Featured Artwork: ‘Evening: Landscape with an Aqueduct’ by Théodore Géricault
As time moves forward, we distance ourselves further away from past ideologies and lifestyles. Intellectual movements become preserved in textbooks, and their products end up framed in museums. Values of the Renaissance, Enlightenment, and Modernism are scrutinized and criticized by students aiming to submit provoking essays and theses to tough professors. While we have progressed with new inventions and discoveries, we are facing new problems that popular figures in the past never had to contend with: the negative sides of technology, the rapid-fire consequences of fake news, and the serious and harsh truth of climate change. All of these require innovative approaches to find solutions. However, if we look to the past and take a hint from the Romantics, we might be able to assist in the fight against climate change.

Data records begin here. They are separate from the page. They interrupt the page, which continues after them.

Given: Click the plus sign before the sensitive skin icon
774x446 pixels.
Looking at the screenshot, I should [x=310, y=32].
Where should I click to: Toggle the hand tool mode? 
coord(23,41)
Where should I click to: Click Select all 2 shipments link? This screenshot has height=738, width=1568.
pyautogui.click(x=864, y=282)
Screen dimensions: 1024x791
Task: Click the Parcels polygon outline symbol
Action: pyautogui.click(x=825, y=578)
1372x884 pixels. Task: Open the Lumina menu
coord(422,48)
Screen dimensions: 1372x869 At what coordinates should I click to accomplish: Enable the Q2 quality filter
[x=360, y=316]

The Romantic Movement arose towards the end of the 18th century. Often seen as a reaction to the Enlightenment — a movement very much driven by rationalism and classicism — Romanticism placed value on imagination and creativity. Its key players, such as Lord Byron, Mary Shelley, and Victor Hugo, embraced individualism, which was reflected in their work that defied traditional conventions and structures. Percy Bysshe Shelley, another Romantic figure, famously penned ‘A Defence of Poetry’, which celebrated poets. Aside from becoming more open-minded towards the foreign and tapping into our emotions in art, we owe our current ways of turning attention to oppression, social emancipation, and the obligation of serving a community to the Romantic Movement. As with all movements, Romanticism was complex. One side of Romanticism that merits a closer look, given the state of our environment, is the nature-appreciating and degradation-rejecting side of the Romantics.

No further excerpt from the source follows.